0

I'm trying to fit a model in R using Keras. The model seems to be created and compiled without any problems. However, my fit function is giving me the following error:

Error: Data passed to Keras must be a vector, matrix, or array (you passed a data frame)
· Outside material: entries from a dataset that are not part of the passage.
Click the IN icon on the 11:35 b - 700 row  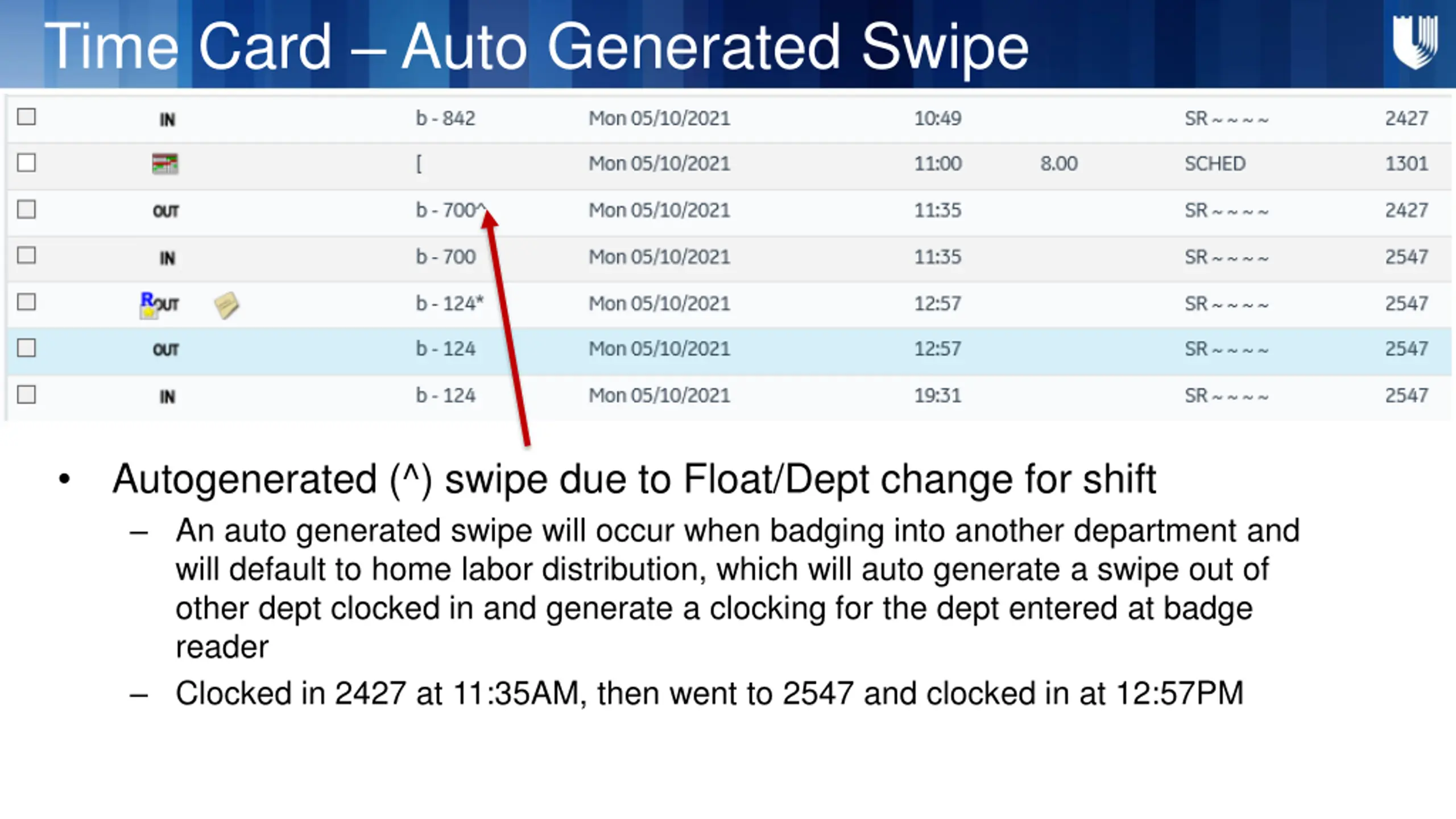pos(167,258)
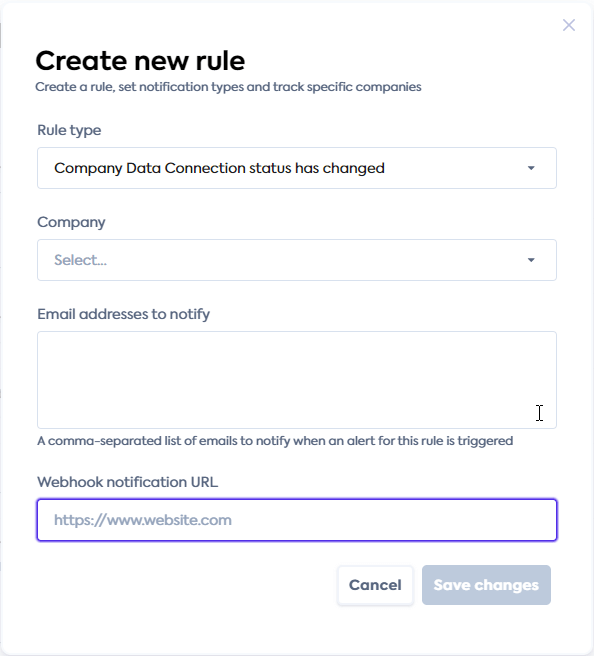Click the 'Rule type' field label
Image resolution: width=594 pixels, height=656 pixels.
(69, 130)
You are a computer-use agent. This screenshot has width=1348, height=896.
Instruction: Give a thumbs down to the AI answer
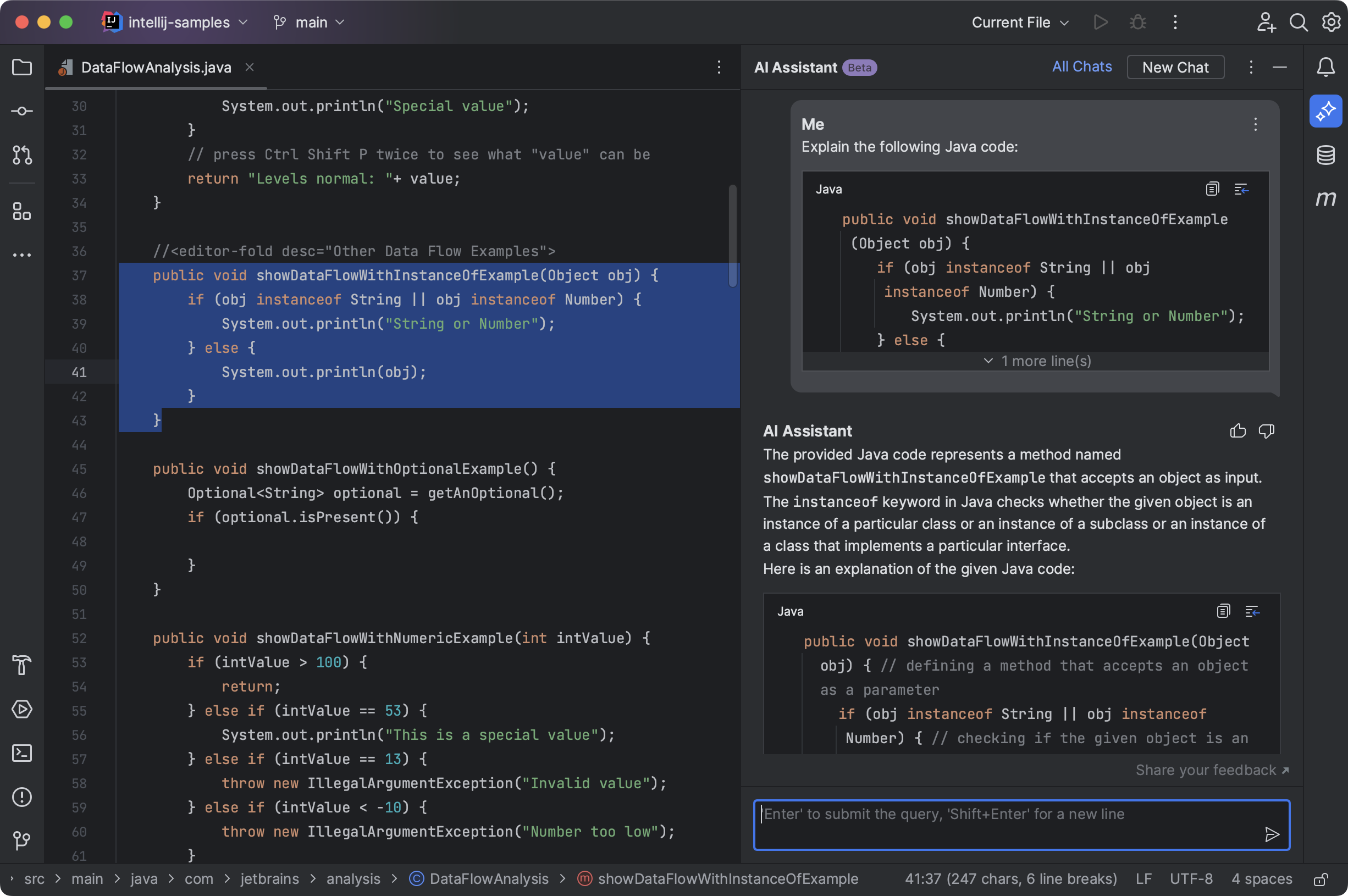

I've looked at various tutorials and they seem to show the preprocessing very similar to what I'm doing

library(tensorflow)
library(caret)
library(keras)
library(tidyverse)

data <- read.table("wdbc.data", header = FALSE, sep=",", stringsAsFactors = FALSE)
data[data == "?"] <- 0
data[data == "M"] <- 0
data[data == "B"] <- 1
x <- floor(0.6*nrow(data))
set.seed(0)
train_ind <- sample(seq_len(nrow(data)), size = x)

train <- data[train_ind,]
test <- data[-train_ind,]

x_train <- subset(train, select=-c(ID, Class))
y_train <- train[-c(1, 3:32)]
x_test <- subset(test, select=-c(ID, Class))
y_test <- test[-c(1, 3:32)]

max_len <- 3
batch_size <- 64
total_epochs <- 5

set.seed(0)
model <- keras_model_sequential()
model %>%
    layer_embedding(5000, 64, name = "embedding1") %>%
    layer_simple_rnn(64, return_sequences = TRUE, name = "simpleRNN1") %>%
    layer_simple_rnn(64, name = "simpleRNN2") %>%
    layer_dense(1, activation = "sigmoid", name = "dense1")

model %>% compile(loss = 'binary_crossentropy', 
                  optimizer = 'adam', 
                  metrics = c('accuracy'))

x_train <- array_reshape(x_train, c(nrow(x_train), 30))
x_test <- array_reshape(x_test, c(nrow(x_test), 30))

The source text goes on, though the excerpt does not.